How the media contributed to my depression, and how I'm getting better
I know that the topic of women and the media has been discussed a million times, and it will probably be discussed a million more times — but that’s a good thing. We need to keep talking about it until things get better.
We have all been bombarded with beautiful, over-edited images of women, while being sold products and treatments that claim to fix all our woes and promise to make us pretty, too.
In social media, people often feel like they have to edit their own images. They only post the best pictures of themselves and document the best parts of their lives. It give off the impression that they are beautiful, happy and confident. You may do it too, but you know what your life is really like.
The result is that everyone else’s lives look so much better than your own, because you can’t see all the bad things also happening to them, too. We think that beautiful equals confident, which equals happy.

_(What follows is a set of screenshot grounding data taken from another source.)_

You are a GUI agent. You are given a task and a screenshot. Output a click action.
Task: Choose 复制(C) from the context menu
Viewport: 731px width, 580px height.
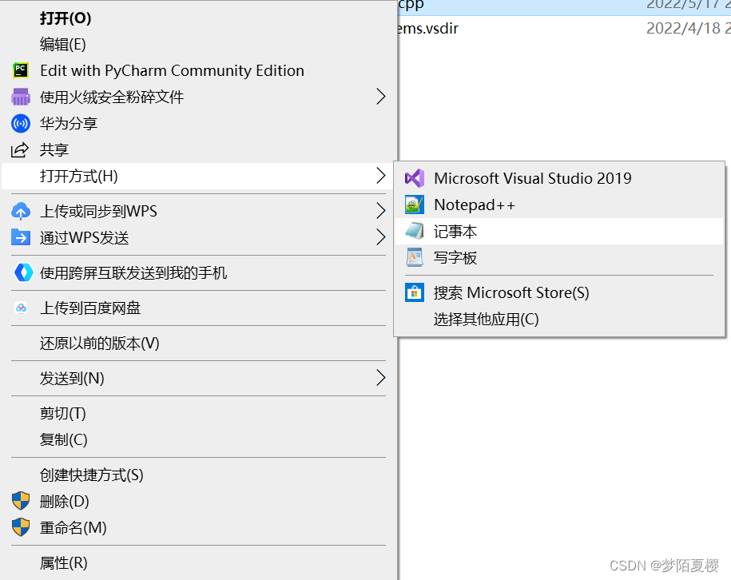tap(64, 439)
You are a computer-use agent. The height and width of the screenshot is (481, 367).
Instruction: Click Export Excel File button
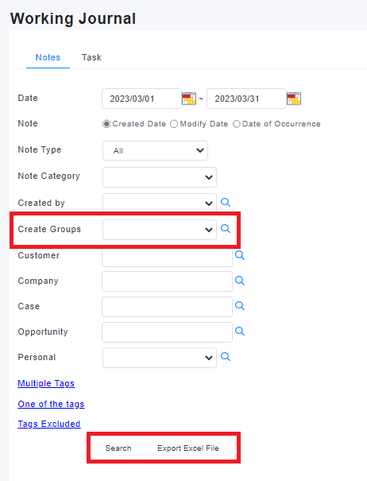(x=188, y=448)
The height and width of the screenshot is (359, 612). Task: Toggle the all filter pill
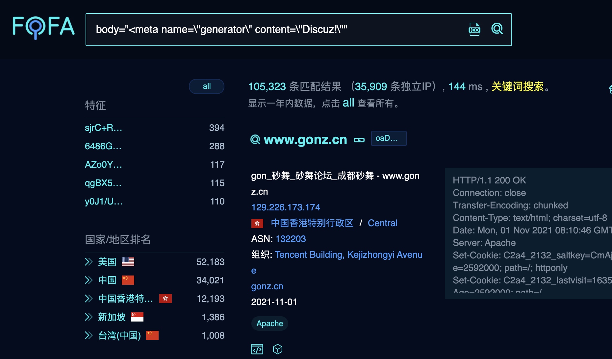click(207, 86)
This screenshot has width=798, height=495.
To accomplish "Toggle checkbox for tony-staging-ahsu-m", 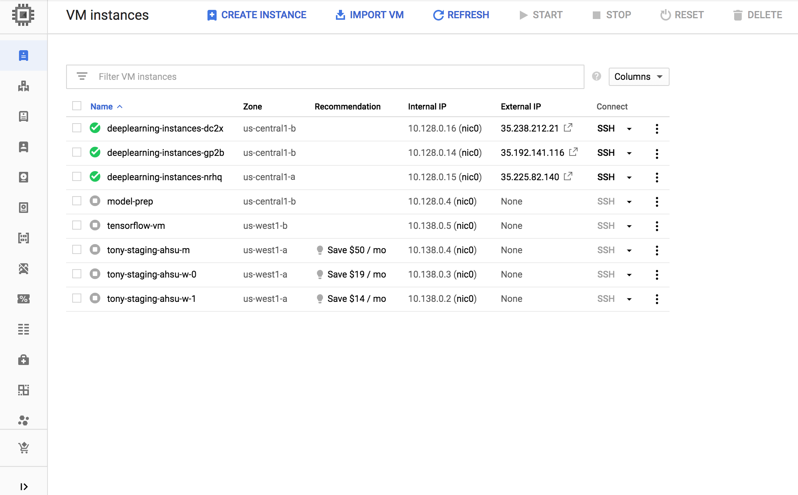I will click(77, 250).
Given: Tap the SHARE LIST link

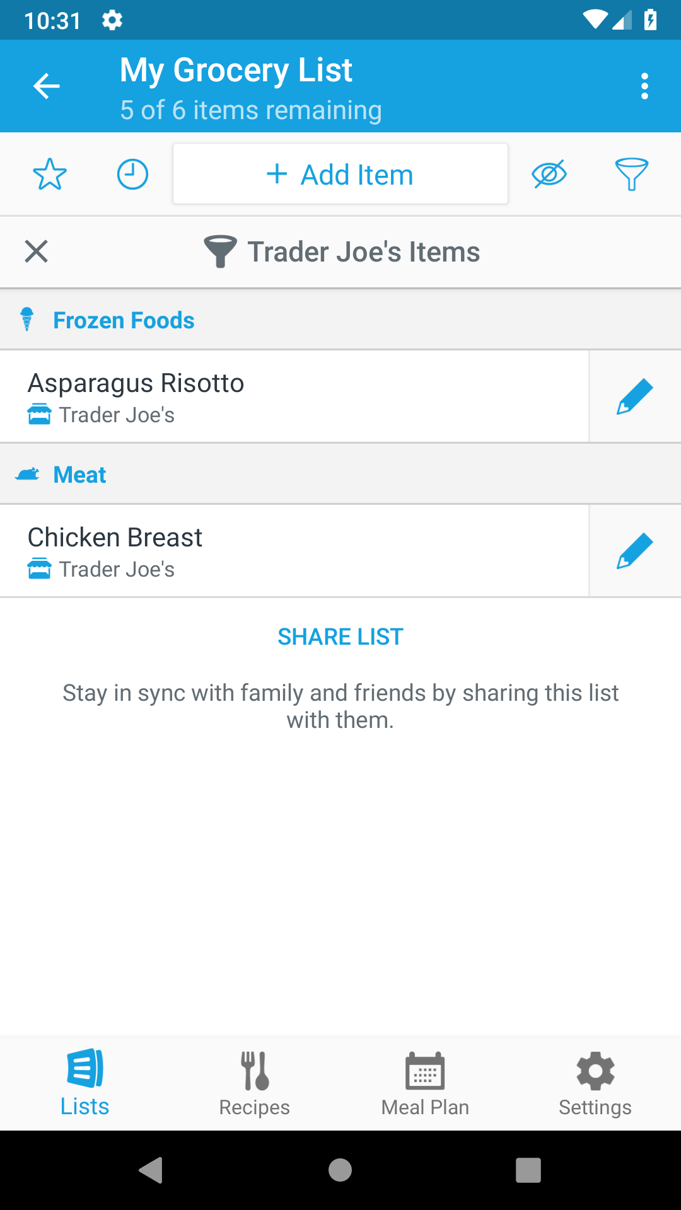Looking at the screenshot, I should coord(341,637).
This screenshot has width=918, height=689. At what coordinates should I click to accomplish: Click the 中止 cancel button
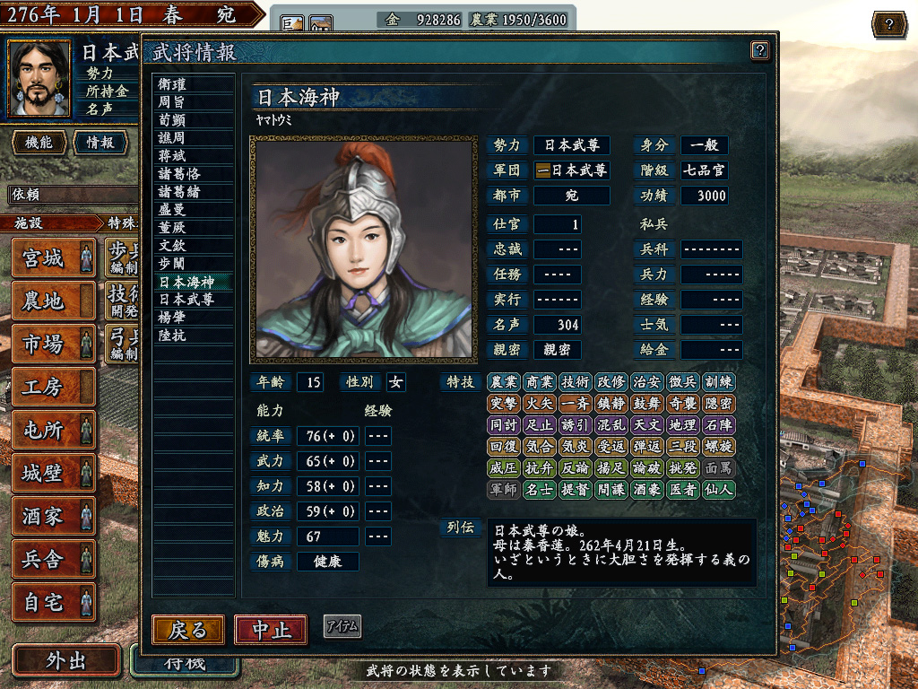[x=271, y=630]
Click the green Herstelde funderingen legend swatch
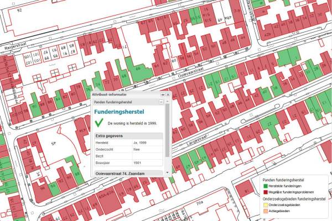Screen dimensions: 332x221 coord(265,186)
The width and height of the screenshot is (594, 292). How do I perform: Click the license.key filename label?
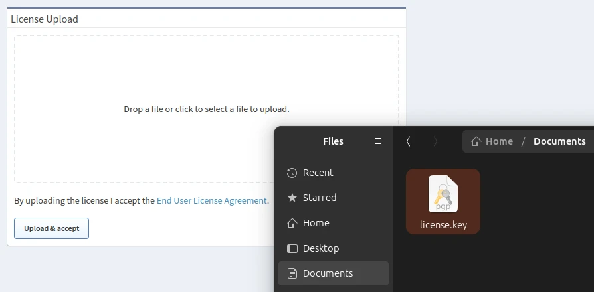443,225
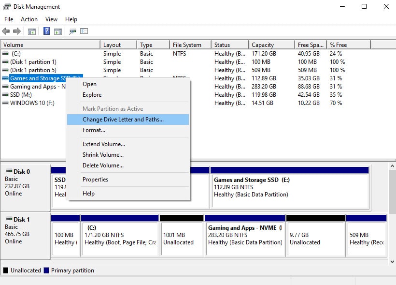Open Help using the blue question mark icon

47,31
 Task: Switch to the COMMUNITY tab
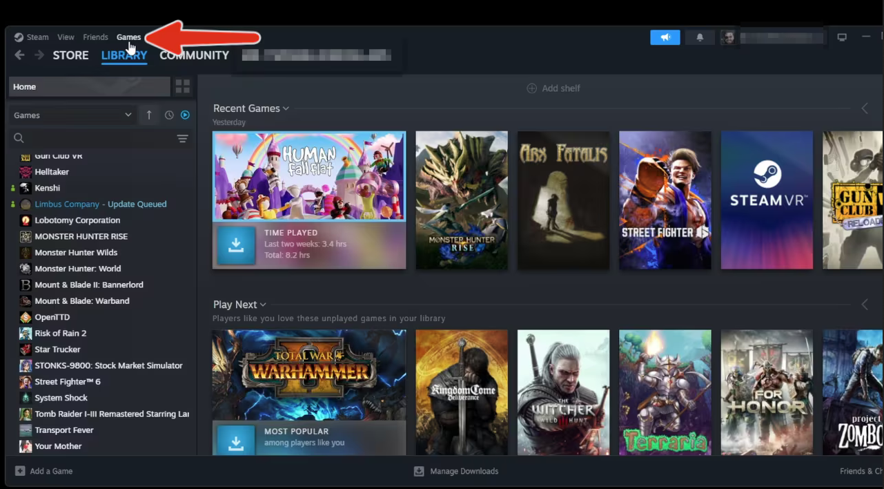(194, 55)
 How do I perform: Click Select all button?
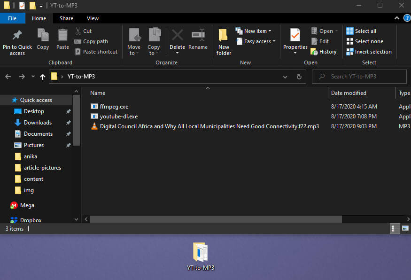pos(361,31)
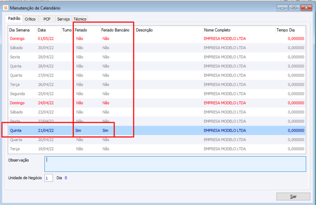Select the Terça 19/04/22 row
This screenshot has height=205, width=316.
(x=157, y=149)
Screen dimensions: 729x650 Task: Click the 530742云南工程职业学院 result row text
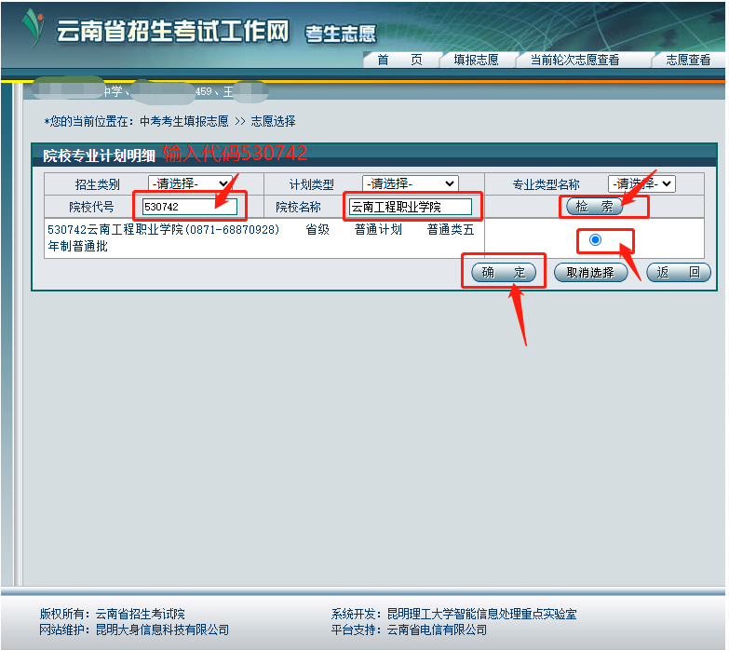coord(163,230)
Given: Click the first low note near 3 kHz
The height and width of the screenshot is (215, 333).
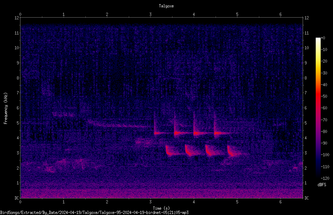Looking at the screenshot, I should point(170,151).
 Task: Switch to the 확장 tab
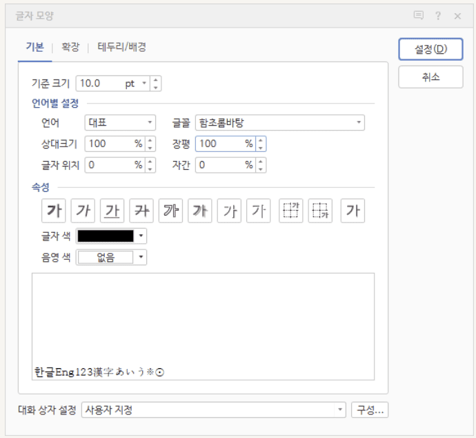pyautogui.click(x=70, y=47)
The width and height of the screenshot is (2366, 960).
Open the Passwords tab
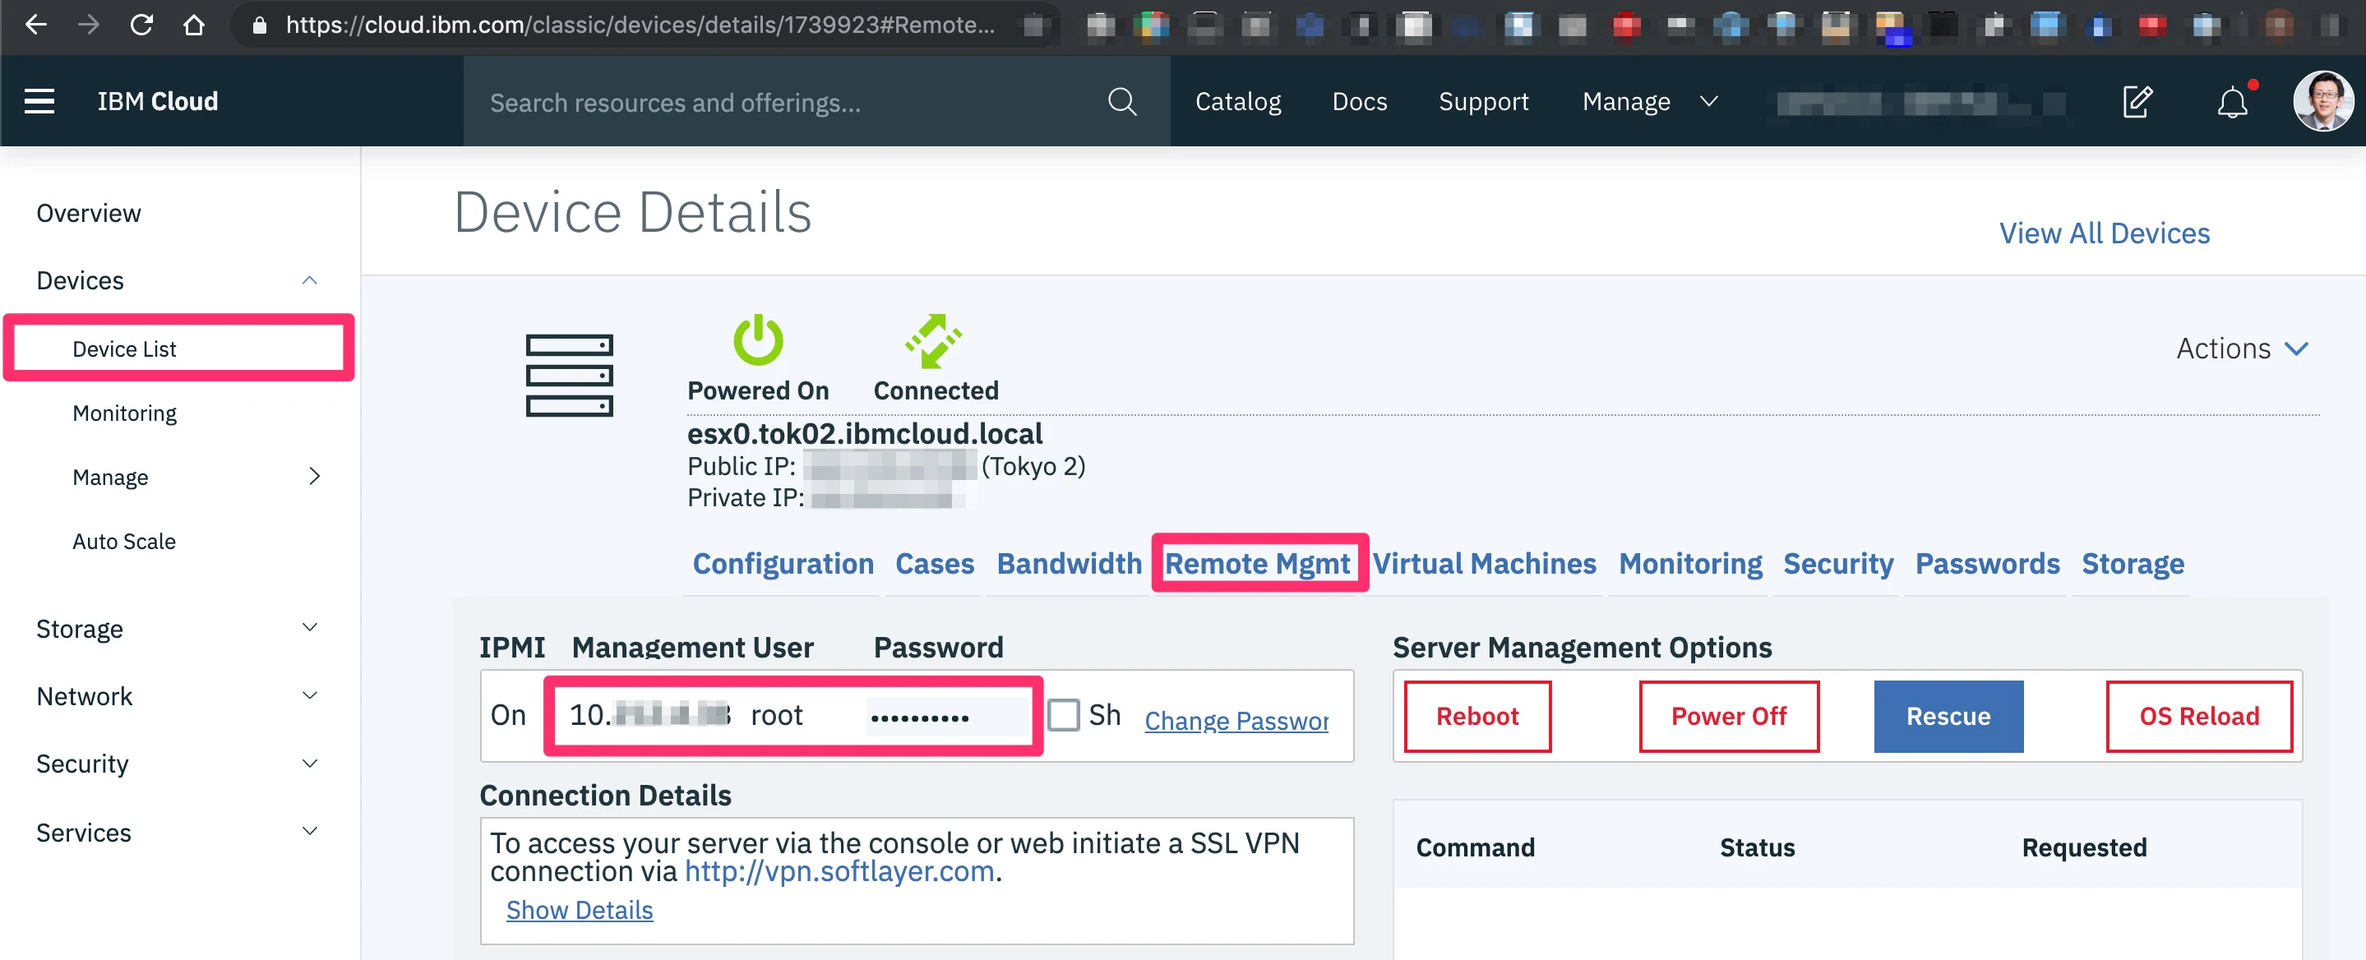click(x=1987, y=564)
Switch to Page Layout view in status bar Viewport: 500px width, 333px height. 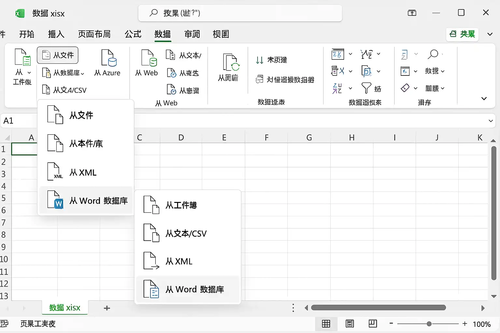coord(350,324)
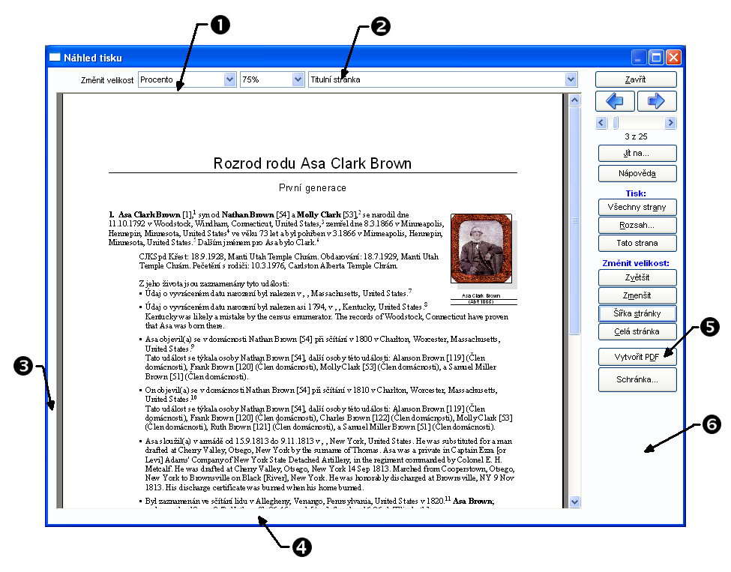This screenshot has width=731, height=572.
Task: Expand the Titulní stránka section dropdown
Action: click(571, 79)
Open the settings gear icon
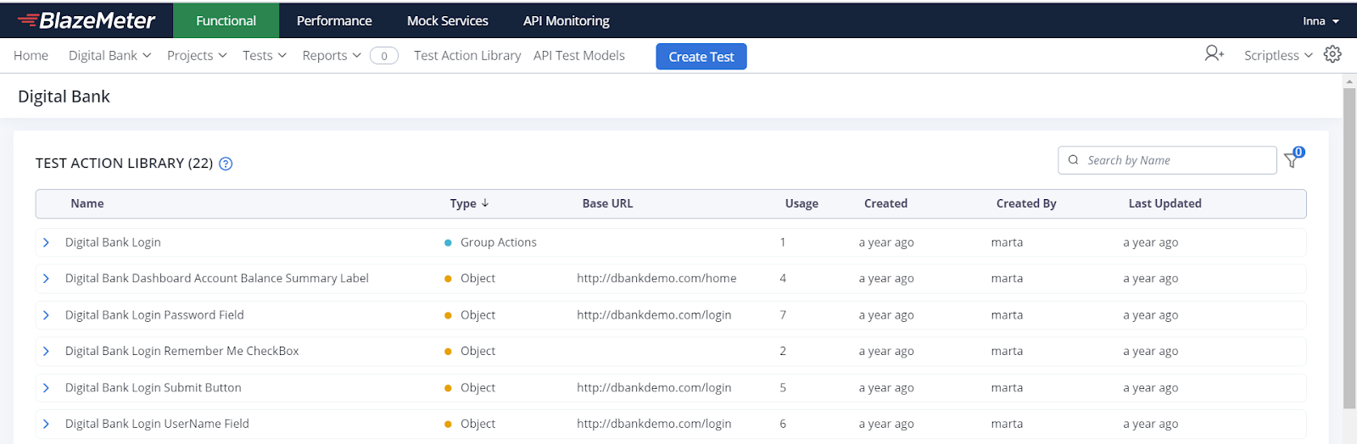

Whenever things didn’t work out socially for me, I always assumed it was because I wasn’t “up to standard.” I wasn’t “good enough.” But the thing is, I have always been surrounded by loving, supportive people. Looking back, the only thing in my life that seems it could have caused my insecurity was the media.
I’d go on diets. I’d try to fix my skin, fix my teeth. I changed my hair, changed my clothes. I hoped that if I was pretty enough, I would fit in. I obviously wanted to be funny and interesting too, but I felt like the only thing I could control was how I looked.
But, of course, trying to make myself prettier didn’t actually fix my social issues or suddenly help me to fit in. I was left with was the overwhelming sense that no matter how hard I tried I was never good enough.
What began as me feeling low because I wasn’t good enough, turned into me feeling low for no reason at all. Things quickly spiraled. I got so low that I couldn’t face going out and seeing people. But then I felt more isolated, so I got lower. When I did force myself into social situations, I spent the whole time worrying that people could tell I was “worthless.” Everything was working together to make me feel certain that I wasn’t good enough.
Long story short, I have since started seeing a counselor and taking anti-depressants, and those things have helped me to start undoing the damage that was done.
But I do feel that if we weren’t always surrounded by edited images of women in magazines, and we instead saw women (and men) of all shapes and sizes — perhaps people wouldn’t be motivated to edit and curate their own social media in the same way. Then, maybe, I wouldn’t have felt quite so unworthy.
I hope that I will eventually come out as a stronger person because of all of this. Here are a few of my tips for anyone else struggling with depression in a similar situation:
First and foremost — seek help
See a doctor, speak to your family, see a therapist. Don’t just do nothing and hope the problem goes away. You deserve help just as much as the next person!
Look into minimalism
Minimalism is the idea that no amount of stuff can make you happy, so buying a certain product won’t fix your problems.
Surround yourself with positive images — unlike a lot of the media
Watch positive YouTube channels, read body-positive articles, make mood boards, write lists of goals. Think about the things that you want to do in life — and if you don’t know, pick some random activities to try (like I do) until you find out what you want!
Try to start a morning and night time routine
A big part of my depression is struggling to get myself out of bed when I have zero motivation and don’t see the point. If I have a pre-planned routine that I do every morning, it at least convinces me to get up and focus on the ritual. Now, every morning, I have to drink a pint of water, watch a positive YouTube video, wash my face and care for my skin, do some stretches, make breakfast, write a to-do list for the day, and then put on my clothes and makeup. It only takes me an hour or less to do everything, and it helps me start my day on the right track.
Force yourself to do positive activities and see supportive people
If there is one thing I have learned in counselling, it is identifying the negative cycles that send you into a downwards spiral, and intentionally taking physical actions to break them.
“No matter how you feel, get up, dress up, show up, and never give up”
So I try to use this quote as my life motto. I try not to have pajama days anymore — and even if I’m staying in, I’ll take some time to care for myself and dress in a way that makes me feel more confident. I then feel good enough to try and achieve some goals I have set for myself that day. Today, my goal was to write an article… 😉
Change your setting at least once a day
There is nothing worse than spending all day in one room. It makes you feel as though you have achieved nothing. Even if you just move to another room in your house, it can help you feel less like you’re stuck in a rut.
I am still learning myself, but if you have depression or any other mental health issue, just know that there is a way to eventually get through it. When things are tough and it feels like you’re drowning, you can learn to breathe underwater — like a mermaid!